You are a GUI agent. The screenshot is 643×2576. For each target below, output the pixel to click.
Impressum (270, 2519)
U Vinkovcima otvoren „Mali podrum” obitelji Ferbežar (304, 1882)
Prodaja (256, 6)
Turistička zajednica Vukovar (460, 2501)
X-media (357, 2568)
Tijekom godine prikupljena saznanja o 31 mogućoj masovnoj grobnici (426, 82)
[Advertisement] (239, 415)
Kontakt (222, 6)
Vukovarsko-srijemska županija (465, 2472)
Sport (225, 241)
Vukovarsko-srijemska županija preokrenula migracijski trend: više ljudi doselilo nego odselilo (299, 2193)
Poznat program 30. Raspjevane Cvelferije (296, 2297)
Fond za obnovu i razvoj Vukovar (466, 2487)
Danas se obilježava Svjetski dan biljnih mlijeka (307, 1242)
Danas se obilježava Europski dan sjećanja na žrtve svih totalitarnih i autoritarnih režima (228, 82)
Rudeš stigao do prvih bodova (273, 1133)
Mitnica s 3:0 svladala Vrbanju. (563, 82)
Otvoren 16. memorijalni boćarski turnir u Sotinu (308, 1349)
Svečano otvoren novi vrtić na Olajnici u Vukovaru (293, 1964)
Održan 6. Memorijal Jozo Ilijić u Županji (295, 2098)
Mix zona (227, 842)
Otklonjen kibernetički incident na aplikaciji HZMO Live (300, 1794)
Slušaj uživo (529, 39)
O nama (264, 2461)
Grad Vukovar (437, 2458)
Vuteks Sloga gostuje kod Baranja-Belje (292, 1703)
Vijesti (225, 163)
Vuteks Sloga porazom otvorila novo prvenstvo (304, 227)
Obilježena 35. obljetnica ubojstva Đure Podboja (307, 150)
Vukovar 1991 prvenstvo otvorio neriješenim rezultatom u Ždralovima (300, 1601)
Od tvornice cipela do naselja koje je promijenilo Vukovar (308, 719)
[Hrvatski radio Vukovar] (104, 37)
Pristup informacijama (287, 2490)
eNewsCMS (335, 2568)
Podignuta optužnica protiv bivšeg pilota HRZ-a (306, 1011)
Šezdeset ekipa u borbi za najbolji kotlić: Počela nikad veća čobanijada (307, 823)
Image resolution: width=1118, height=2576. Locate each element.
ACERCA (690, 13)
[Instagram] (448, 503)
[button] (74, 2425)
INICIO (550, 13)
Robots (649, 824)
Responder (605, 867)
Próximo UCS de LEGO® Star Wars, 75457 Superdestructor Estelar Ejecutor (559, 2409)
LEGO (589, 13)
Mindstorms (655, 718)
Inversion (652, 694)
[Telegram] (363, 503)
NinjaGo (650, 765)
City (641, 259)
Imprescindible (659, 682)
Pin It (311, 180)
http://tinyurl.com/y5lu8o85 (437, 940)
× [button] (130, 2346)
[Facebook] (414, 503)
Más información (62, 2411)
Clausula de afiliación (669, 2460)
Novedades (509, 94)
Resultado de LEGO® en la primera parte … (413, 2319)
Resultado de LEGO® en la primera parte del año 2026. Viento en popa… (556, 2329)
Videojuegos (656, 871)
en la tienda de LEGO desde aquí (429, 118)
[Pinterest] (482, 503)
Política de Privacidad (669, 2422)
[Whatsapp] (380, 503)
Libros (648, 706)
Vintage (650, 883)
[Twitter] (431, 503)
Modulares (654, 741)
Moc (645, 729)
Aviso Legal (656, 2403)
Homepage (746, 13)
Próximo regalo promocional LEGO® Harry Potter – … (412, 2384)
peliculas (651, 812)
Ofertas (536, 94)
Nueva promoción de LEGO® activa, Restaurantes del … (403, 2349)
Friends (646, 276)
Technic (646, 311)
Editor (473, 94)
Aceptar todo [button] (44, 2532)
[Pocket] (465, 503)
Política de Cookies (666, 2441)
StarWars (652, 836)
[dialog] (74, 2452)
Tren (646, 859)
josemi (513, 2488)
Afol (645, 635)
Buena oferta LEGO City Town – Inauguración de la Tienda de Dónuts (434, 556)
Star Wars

**WHAT IS BEING ASKED**: All lines above that include the word "obilježava" should be located and copied.

**SOLUTION**:
Danas se obilježava Svjetski dan biljnih mlijeka (307, 1242)
Danas se obilježava Europski dan sjećanja na žrtve svih totalitarnih i autoritarnih režima (228, 82)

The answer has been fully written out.